Al pensar en esto, el estado de ánimo del Segundo Príncipe se agitó.

Sentía que la probabilidad de que Jun Yuyan y el General Fu, entre otros, hubieran perecido era alta. Jun Yuyan siempre había sido su sombra, su rival, y si realmente hubiera muerto en el campo de batalla, significaría una amenaza menos para él, y podría entonces concentrarse en lidiar con el Tercer Príncipe.

¡Murong Jiu también sería suya!

Lo que le sorprendió fue que Gran Yan había sido derrotado demasiado rápido. ¿Podría ser que los Xiongnu aún no habían revelado su verdadera fuerza?

De ser así, sería aterrador.

Los Xiongnu eventualmente atacarían la Ciudad Capital, y el Segundo Príncipe naturalmente también albergaba preocupaciones.

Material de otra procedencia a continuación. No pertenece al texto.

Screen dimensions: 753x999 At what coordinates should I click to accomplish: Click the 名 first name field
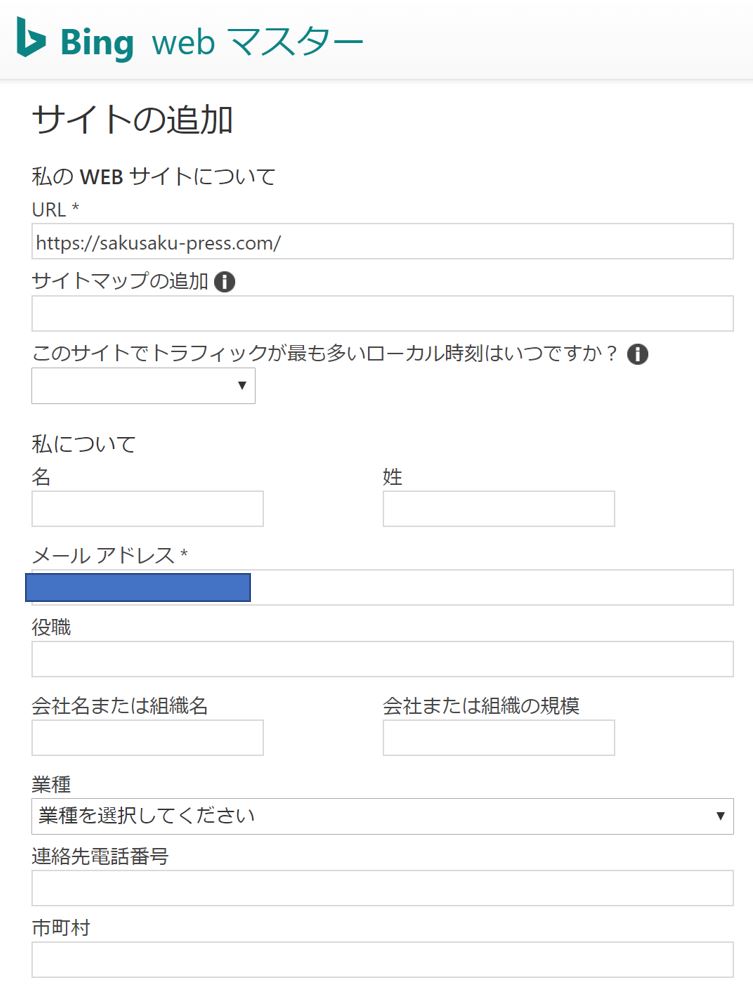click(147, 509)
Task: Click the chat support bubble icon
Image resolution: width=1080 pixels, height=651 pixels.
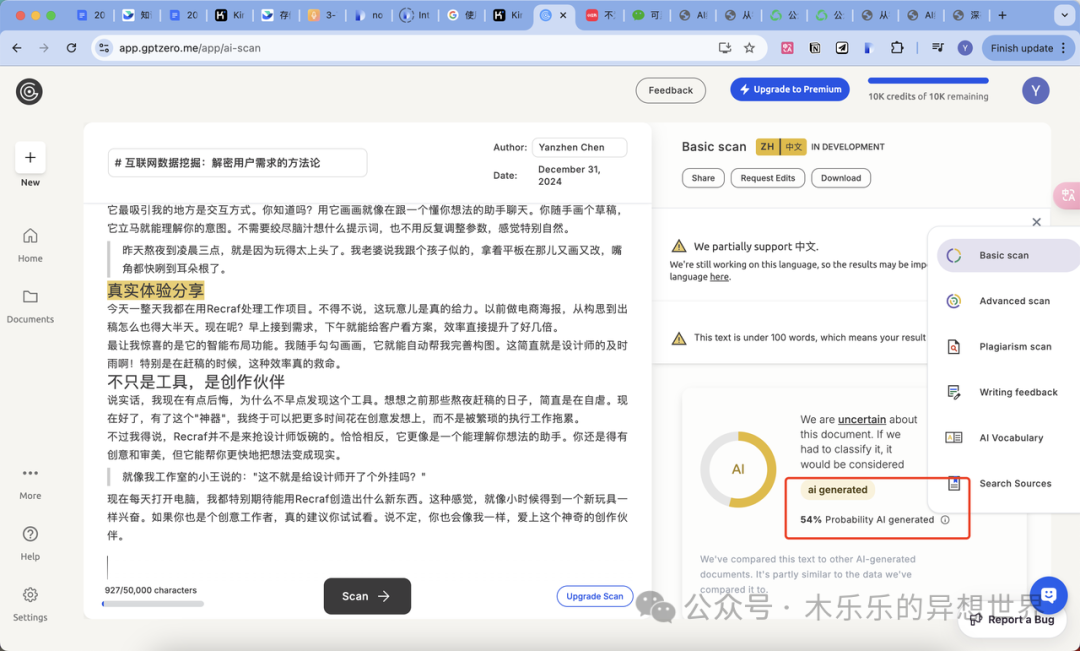Action: pyautogui.click(x=1048, y=595)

Debido a que el ejército Xiongnu era demasiado fuerte, temía que tuvieran el impulso para arrasar con miles de tropas; incluso si tomara la posición de Príncipe Heredero, seguiría estando preocupado por esto.

Sin embargo, estaba más preocupado por el trono que por la invasión de enemigos extranjeros.

No había enemigos en el mundo que no pudieran ser derrotados, pero si no podía tomar la posición que deseaba, todo lo que le esperaría sería el ajuste de cuentas.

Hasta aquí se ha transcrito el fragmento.